MEDIUM: Digital Illustration/Instagram Post
DESCRIPTION:
The media project uses decolonial feminism frameworks to present on reclaiming one’s body through the ancestral deity from El Salvador called the Sigüanaba. Bodies tell stories, which is why the project unpacks the deity as a study of how generational waves of women decode the enchantment of viewing bodies as shameful. Sigüanaba is interpreted differently by three women from three generations and distinct transnational contexts, but each story intersects in their journey of body reclamation. This is achieved by intersecting mixed media art and research to share the stories on an Instagram account, @muxerhermosa_muxerhorrible. The social media platform allows for the bridging of diverse struggles, triumphs, and experiences to provide solutions on how to build, maintain, and advocate for a healthy relationship with one’s body.
ARTIST’S STATEMENT:
The submission is a combination of a research paper and creative project, produced in a Senior Capstone course during the spring of 2019 for the Department of Humanities & Communication (HCOM) at California State University, Monterey Bay (CSUMB). My undergraduate career became the place to explore discourses in relation to critical decolonial feminism studies. The senior capstone course provided the opportunity to begin forming my identity as an artist-scholar. The formation of this identity has led to a continuation of producing coherent media projects while pursuing graduate school in the Department of Gender and Women’s Studies (GWS) at the University of Wisconsin–Madison.

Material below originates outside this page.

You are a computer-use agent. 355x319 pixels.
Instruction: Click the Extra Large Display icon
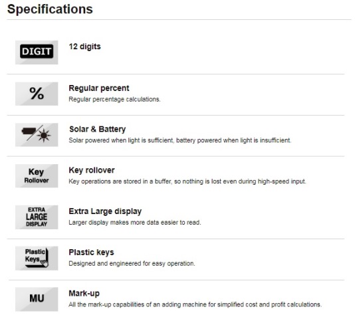click(x=37, y=217)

As a graduate student, I am currently passionate about preserving the history of female deities in the American continent by using comics and fictional oral history. Working with interdisciplinary methods thereby places my work in a constant state of evolution. First, it aimed to be daring, edgy, and loquacious, but now it stems from a consciousness of self-representation, pain, and passion. However, my style is consecutive because it uses bold and vibrant colors to portray personal depictions of women’s experience and form. Through my artwork and scholarship, I hope to interconnect women’s rights and issues.